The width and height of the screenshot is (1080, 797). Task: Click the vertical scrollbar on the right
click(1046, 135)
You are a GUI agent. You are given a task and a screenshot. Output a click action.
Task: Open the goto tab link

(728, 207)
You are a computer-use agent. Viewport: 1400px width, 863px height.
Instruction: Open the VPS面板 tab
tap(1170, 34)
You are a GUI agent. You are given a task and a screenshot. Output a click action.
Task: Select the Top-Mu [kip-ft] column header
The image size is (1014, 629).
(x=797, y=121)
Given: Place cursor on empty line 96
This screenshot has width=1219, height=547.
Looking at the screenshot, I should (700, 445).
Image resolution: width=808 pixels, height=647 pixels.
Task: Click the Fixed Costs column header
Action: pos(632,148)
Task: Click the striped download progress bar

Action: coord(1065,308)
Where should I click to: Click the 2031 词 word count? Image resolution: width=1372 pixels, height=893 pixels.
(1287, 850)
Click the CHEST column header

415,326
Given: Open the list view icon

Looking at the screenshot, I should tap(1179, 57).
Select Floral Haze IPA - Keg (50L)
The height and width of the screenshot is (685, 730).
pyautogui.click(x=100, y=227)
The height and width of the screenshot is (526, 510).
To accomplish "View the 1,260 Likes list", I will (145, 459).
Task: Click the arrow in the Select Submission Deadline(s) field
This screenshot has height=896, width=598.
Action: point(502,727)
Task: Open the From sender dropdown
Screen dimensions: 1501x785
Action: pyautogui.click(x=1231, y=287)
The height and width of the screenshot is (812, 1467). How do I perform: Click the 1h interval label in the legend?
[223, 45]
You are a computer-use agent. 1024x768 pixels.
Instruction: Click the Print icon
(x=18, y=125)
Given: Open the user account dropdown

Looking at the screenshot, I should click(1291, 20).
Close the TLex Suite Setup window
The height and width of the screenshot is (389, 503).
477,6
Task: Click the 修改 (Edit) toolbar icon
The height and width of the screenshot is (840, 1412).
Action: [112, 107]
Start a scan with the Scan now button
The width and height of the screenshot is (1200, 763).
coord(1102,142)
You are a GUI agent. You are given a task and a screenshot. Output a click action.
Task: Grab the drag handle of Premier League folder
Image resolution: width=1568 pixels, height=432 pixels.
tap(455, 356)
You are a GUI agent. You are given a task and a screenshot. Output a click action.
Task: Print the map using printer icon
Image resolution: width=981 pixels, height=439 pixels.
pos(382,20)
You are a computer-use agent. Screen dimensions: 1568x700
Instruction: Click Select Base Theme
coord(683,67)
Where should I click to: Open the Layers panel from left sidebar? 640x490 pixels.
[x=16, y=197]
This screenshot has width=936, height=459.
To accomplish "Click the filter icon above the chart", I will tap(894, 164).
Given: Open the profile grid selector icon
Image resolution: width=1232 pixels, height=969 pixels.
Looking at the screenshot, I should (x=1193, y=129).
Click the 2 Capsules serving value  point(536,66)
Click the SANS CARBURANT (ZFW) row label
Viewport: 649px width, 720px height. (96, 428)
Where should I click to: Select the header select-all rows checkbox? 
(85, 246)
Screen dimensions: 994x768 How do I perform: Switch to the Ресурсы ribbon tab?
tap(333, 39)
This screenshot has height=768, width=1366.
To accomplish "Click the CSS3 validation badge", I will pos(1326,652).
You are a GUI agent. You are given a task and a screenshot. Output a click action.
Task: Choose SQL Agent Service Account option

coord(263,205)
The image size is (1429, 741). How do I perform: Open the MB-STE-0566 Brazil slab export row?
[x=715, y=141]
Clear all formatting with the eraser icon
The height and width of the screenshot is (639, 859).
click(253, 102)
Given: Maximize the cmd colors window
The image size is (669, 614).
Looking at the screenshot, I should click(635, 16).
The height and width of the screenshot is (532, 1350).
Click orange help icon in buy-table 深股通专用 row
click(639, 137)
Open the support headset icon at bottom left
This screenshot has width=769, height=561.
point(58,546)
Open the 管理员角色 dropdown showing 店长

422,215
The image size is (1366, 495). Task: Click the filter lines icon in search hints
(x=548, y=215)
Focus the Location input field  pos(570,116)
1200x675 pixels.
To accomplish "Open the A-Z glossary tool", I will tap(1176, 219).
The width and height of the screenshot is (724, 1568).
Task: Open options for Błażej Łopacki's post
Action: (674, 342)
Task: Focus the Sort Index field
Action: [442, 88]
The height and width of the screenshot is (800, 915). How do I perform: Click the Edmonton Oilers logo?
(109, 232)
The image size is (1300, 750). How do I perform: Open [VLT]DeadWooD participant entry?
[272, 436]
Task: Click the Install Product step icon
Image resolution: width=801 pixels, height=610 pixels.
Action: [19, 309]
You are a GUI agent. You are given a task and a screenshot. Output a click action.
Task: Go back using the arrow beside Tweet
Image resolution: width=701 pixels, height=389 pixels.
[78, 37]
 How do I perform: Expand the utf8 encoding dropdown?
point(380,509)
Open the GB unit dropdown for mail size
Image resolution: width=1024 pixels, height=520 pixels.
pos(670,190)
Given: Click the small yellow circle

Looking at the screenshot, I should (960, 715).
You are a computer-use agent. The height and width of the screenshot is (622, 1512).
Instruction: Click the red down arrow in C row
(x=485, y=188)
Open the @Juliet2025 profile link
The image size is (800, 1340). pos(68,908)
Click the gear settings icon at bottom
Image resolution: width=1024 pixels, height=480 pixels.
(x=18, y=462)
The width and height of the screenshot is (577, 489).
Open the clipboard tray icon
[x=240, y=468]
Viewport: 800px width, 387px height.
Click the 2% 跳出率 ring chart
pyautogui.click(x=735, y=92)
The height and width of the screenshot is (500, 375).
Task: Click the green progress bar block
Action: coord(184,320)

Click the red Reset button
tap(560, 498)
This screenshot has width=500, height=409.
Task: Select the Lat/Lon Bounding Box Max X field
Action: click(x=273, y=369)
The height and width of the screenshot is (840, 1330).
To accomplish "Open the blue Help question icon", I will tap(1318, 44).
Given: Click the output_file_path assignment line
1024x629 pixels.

========

**WHAT THE EXERCISE ASKS:** If the word "window" appears in a line above, copy that line.

**SOLUTION TO THE PROBLEM:**
Close the TLex Suite Setup window
Given: Maximize the cmd colors window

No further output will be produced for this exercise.